His highest tally of consecutive play is 40 games in three days, where he took first place in a 2013 Delaware tournament of 14 players.
And in 2007, he played in a “red eye” tournament in Minnesota, where players tested their Scrabble endurance by playing 26 games in two days. In a traditional tournament, players space out an average of eight games a day.
Across them all he found one thing to be true: Each game is unpredictable.
“You can sort of expect how a set might go based on how sharp you feel, how much you’ve been studying lately and who is playing. But there is always luck, too,” Whitmarsh said. “There are some games when I think maybe I was lucky I played as well as I did.”
In one notable game, he realized his play of “statues” left him three squares short of a triple-word score, and if he could draw a q, u and an e at the same time, he could extend the word to “statuesque” on his next turn.
Sure enough, he pulled all three tiles from the bag.
But he’s had his share of bad luck, too.
He was down in a late night game in Albany a few years ago when he placed a word through two triple-word score squares (one of the highest-scoring plays possible). “Liquored” was the last play of the night and somewhat of a miracle, Whitmarsh said.
But then his opponent challenged his spelling post-play. Whitmarsh had transposed two of the letters — the o and u — and it would cost him the win.
“It’s a funny story now, but I felt like an idiot,” he said.
In another, he was down one win and six points in the last play of a tournament where he was vying for first place.
“I did everything I could to squeeze those last points,” Whitmarsh said, but he only managed to win by four.

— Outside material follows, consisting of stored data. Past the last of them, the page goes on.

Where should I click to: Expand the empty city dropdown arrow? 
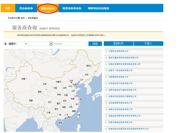tap(51, 44)
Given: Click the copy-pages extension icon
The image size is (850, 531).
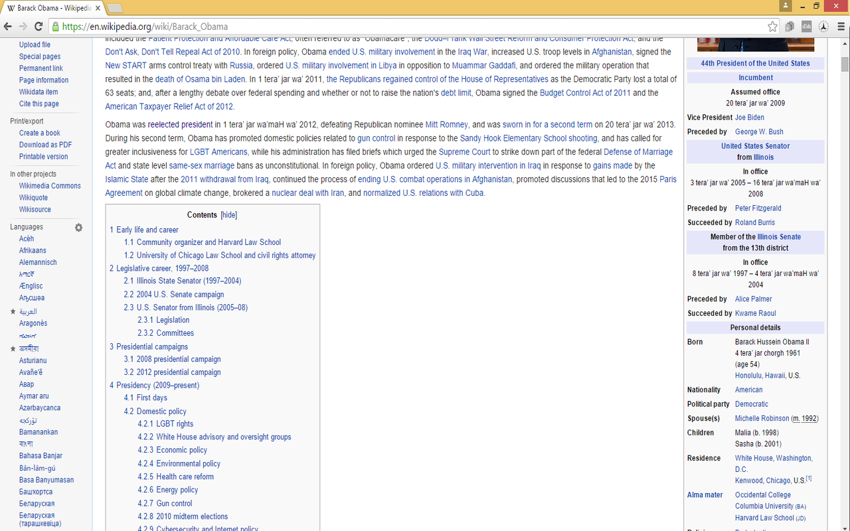Looking at the screenshot, I should pos(790,27).
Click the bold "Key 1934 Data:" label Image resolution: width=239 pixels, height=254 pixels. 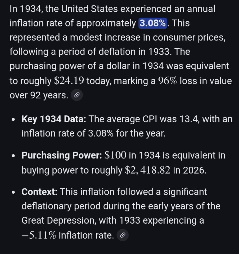click(54, 119)
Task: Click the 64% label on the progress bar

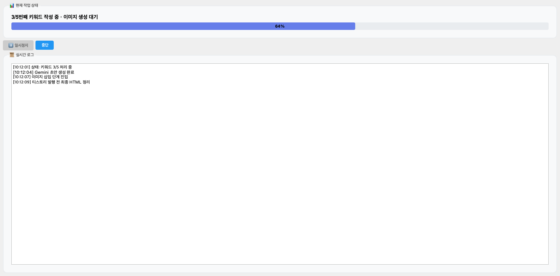Action: 280,26
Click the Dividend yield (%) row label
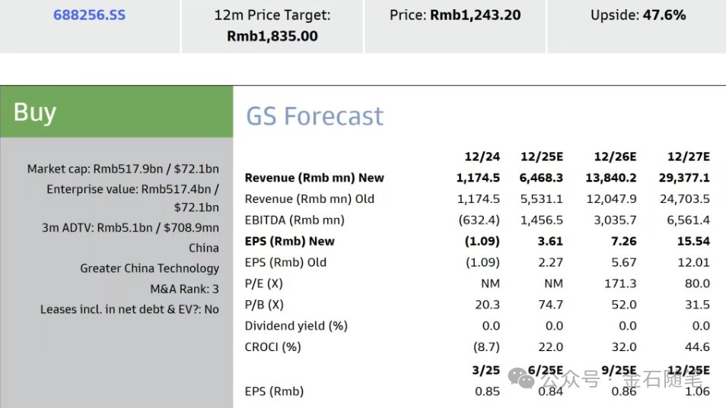 [296, 326]
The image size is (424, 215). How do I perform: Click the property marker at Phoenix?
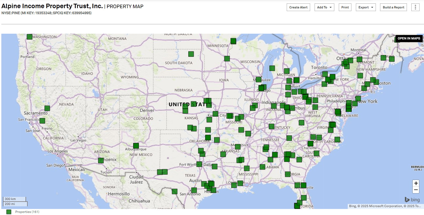[101, 160]
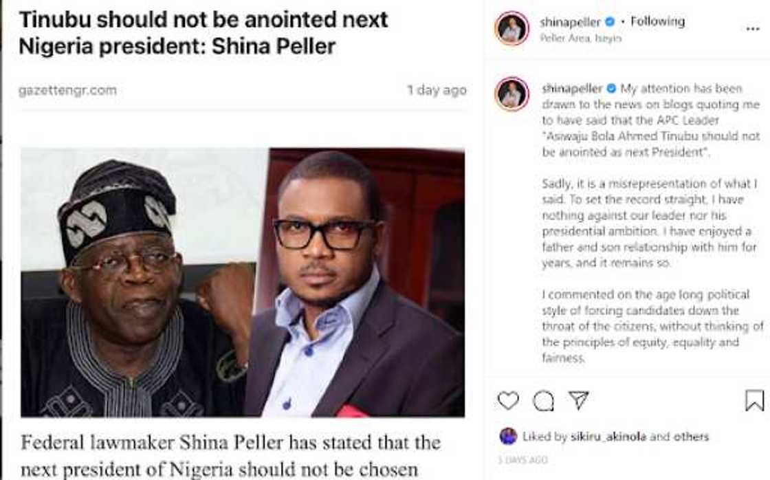Viewport: 770px width, 480px height.
Task: Visit the gazettengr.com source link
Action: click(69, 89)
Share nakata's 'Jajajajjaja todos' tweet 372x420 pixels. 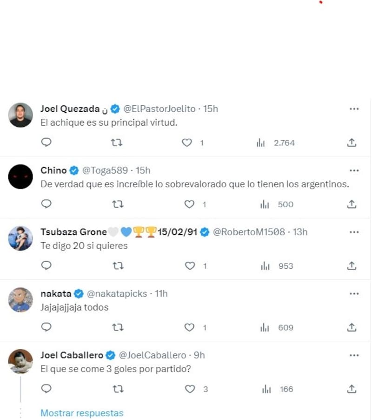click(x=352, y=327)
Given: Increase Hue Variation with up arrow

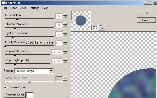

“The first place prize was $2,500 and second place was $1,200, so those two points cost me $1,300.”
At the end of the day, his ranking as No. 3 in the state doesn’t mean so much.
“I want to win,” he said. “But I’m more concerned with the results of individual games than on my rankings.”
It does take effort, however.
“One piece is learning words,” he said, a chore he doesn’t necessarily enjoy.
Many of the most valuable words are ones unfamiliar in common speech, Whitmarsh said, like his play of “downcast” in 2007.
“The second piece is strategy during the game: Where to play a word, which word to pick.”
Competitors track which letters have already been played, Whitmarsh said, so if there are five tiles left in the bag, you only want to play a four-tile word, otherwise your opponent can assume (and plan around) all five letters on your rack. By leaving one tile behind, you can keep your opponent guessing.
You should keep a few vowels for your final play, he continued.
And play words strategically: If it can be easily turned into a plural, play the word first singular, and then with an “s” on your next turn to score the word twice. It also puts pressure on your opponent to try and block the second play.
“I don’t play Scrabble because I love words,” Whitmarsh said. “It’s because it’s a puzzle, and I like puzzles. The fact that it is luck and skill makes it tricky, and more interesting.”
A bonus is the friends and camaraderie he’s found through it, including another Attleboro resident who he played against weekly until the pandemic hit. Since then, some players nationwide have hosted unofficial online tournaments as a way to help each other stay sharp and connected in a period of isolation.
Whitmarsh played in two, but he prefers the real thing. So for now, he’s letting his brain take a break from the word-searching he finds tedious.
“Once we start going to play again, I’ll start studying again,” he said. “Just to stay sharp.”